X(\omega) = \begin{cases} 0 & \text{if } \omega = TT \\ 2 & \text{if } \omega = HT \text{ or } \omega = TH \\ 4 & \text{if } \omega = HH \end{cases}

If we equip the sample space with a probability model, we can compute the probability of winning 0, 1, or 2 EUR. Let’s assume that the outcomes are equally likely (our probability model), so that the probability of each outcome in \Omega is 1/4. Then the probability of winning nothing is

P(X = 0) = P(\{TT\}) = \frac{1}{4}

the probability of winning 2 EUR is

P(X = 4) = P(\{HH\}) = \frac{1}{4}

and the probability of winning 1 EUR is

P(X = 2) = P(\{HT, TH\}) = \frac{2}{4} = \frac{1}{2}

With these three probabilities we have a complete description of this game. We call the function f(x) that maps the possible payoffs to their probabilities the probability mass function (PMF) of the random variable X. In this case, the PMF is very simple:

f(x) = \begin{cases} \frac{1}{4} & \text{if } x = 0 \\ \frac{1}{2} & \text{if } x = 2 \\ \frac{1}{4} & \text{if } x = 4 \\ 0 & \text{otherwise} \end{cases}

import seaborn as sns
import matplotlib.pyplot as plt

sns.barplot(x=[0, 1, 2, 3, 4], y=[1/4, 0, 1/2, 0, 1/4])
plt.xlabel('Payoff')
plt.ylabel('Probability')

# Simulate the game

import numpy as np

# We use 0 to represent heads and 1 to represent tails
coins_game = np.random.choice([0, 1], size=[1000, 2])

# The payoff is equal to the sum of the 0s and 1s in each row (game) times 2
payoff = 2 * np.sum(coins_game, axis=1)

sns.displot(x=payoff, stat='probability')

plt.xlabel('Payoff')
plt.ylabel('Proportions')

8.1 Probability Mass Function

Definition 8.1 (Probability Mass Function) For a discrete random variable X, the probability mass function (PMF) maps each possible value of X to its probability.
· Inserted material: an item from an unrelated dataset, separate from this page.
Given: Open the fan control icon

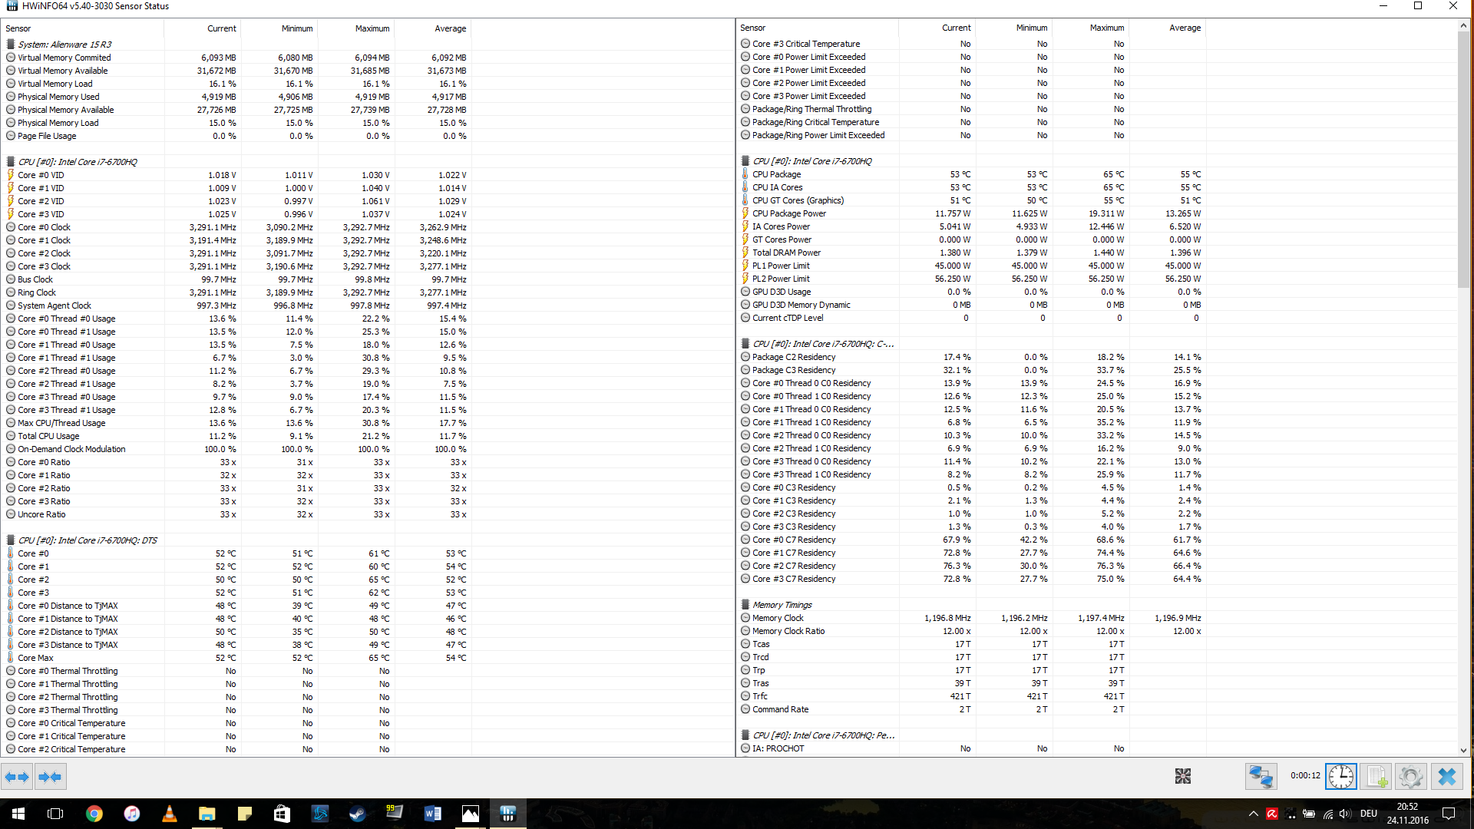Looking at the screenshot, I should [x=1182, y=777].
The PMF is denoted by f(x) and satisfies the following properties:

f(x) \geq 0 for all x.
\sum_{x} f(x) = 1.

Exercise 8.1 (The Binomial Distribution (1)) Consider an experiment where you toss a coin 3 times independently. Write down the sample space \Omega as a set of sequences (e.g., HHH for three heads). Let X be the random variable that counts the number of heads in the sequence. Write down the PMF of X.
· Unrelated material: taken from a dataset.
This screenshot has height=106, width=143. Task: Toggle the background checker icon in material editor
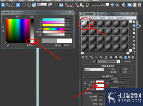[134, 29]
Solution (click to expand)

The sample space is

\Omega = \{HHH, HHT, HTH, HTT, THH, THT, TTH, TTT\}

and has 2^3 = 8 elements. The random variable X is defined as the number of heads in the sequence. Under a probability model of equally likely outcomes the PMF of X is

f(x) = \begin{cases} \frac{1}{8} & \text{if } x = 0 \\ \frac{3}{8} & \text{if } x = 1 \\ \frac{3}{8} & \text{if } x = 2 \\ \frac{1}{8} & \text{if } x = 3 \\ 0 & \text{otherwise} \end{cases}

Before we move on, let’s look at the counting argument that leads to this PMF. We have obtained the PMF by counting the number of sequences that have x heads and summing their probabilities (because they are disjoint events). For example, the probability of getting 1 head is the sum of the probabilities of the sequences HTT, THT, and TTH. We can generalize this by asking the following questions:

How many sequences of length 3 have no heads?

There are 3! ways to arrange the heads and tails in the sequence.
The order of the heads does not matter, so we divide by 0!.
The order of the tails does not matter and if the sequence has no heads, it must have 3 - 0 = 3 tails. So we divide by 3!.
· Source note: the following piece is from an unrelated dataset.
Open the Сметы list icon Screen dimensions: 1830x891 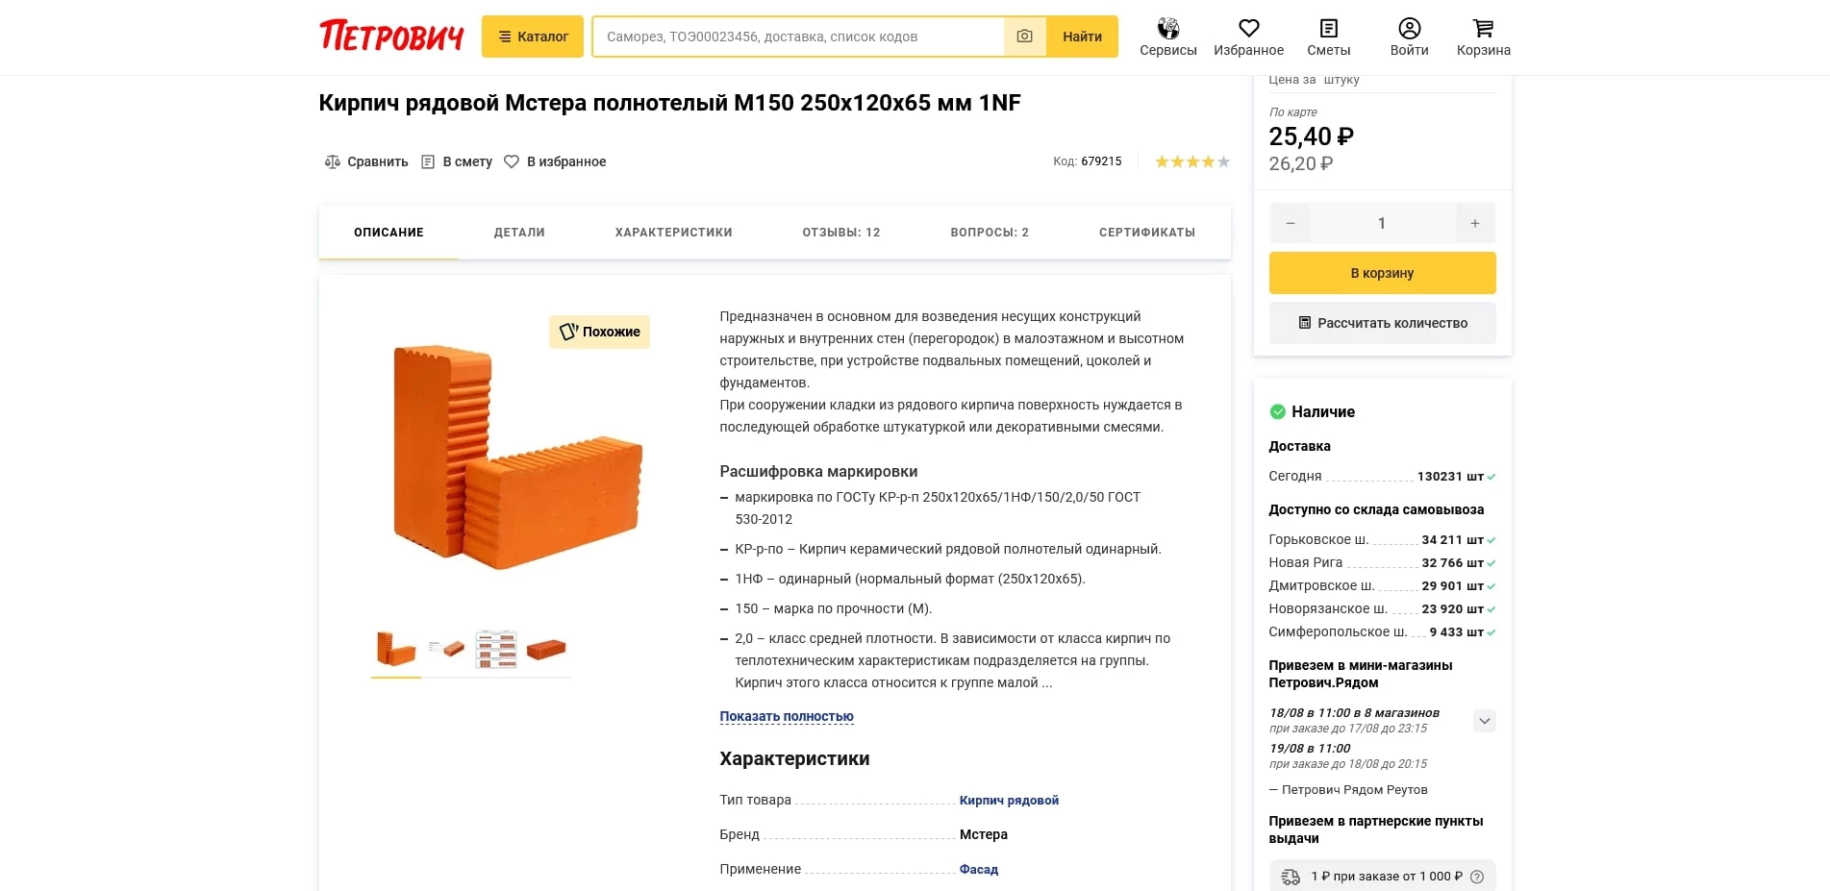(1328, 29)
Therefore, the number of sequences with no heads is

\binom{3}{0} = \frac{3!}{0!3!} = 1

How many sequence of length 3 have one head?

There are 3! ways to arrange the heads and tails in the sequence.
The order of the heads does not matter, so we divide by 1!.
The order of the tails does not matter and if the sequence has one head, it must have 3 - 1 = 2 tails. So we divide by 2!.

Therefore, the number of sequences with one head is

\binom{3}{1} = \frac{3!}{1!2!} = 3

How many sequences of length 3 have two heads?

There are 3! ways to arrange the heads and tails in the sequence (as before).
The order of the heads does not matter, so we divide by 2!.
The order of the tails does not matter and if the sequence has two heads, it must have 3 - 2 = 1 tail. So we divide by 1!.

Therefore, the number of sequences with two heads is

\binom{3}{2} = \frac{3!}{2!1!} = 3

How many sequences of length 3 have three heads?

There are 3! ways to arrange the heads and tails in the sequence (as before).
The order of the heads does not matter, so we divide by 3!.
The order of the tails does not matter and if the sequence has three heads, it must have 3 - 3 = 0 tails. So we divide by 0! = 1.

Therefore, the number of sequences with three heads is

\binom{3}{3} = \frac{3!}{3!0!} = 1

Exercise 8.2 (The Binomial Distribution (2)) Consider a similar experiment as in Exercise 8.1 but this time you toss the coin not 3 but n times independently. A random variable X counts the number of heads in each sequence. Under a fair coin model all sequences in the sample space \Omega are equally likely. Write down the PMF of X.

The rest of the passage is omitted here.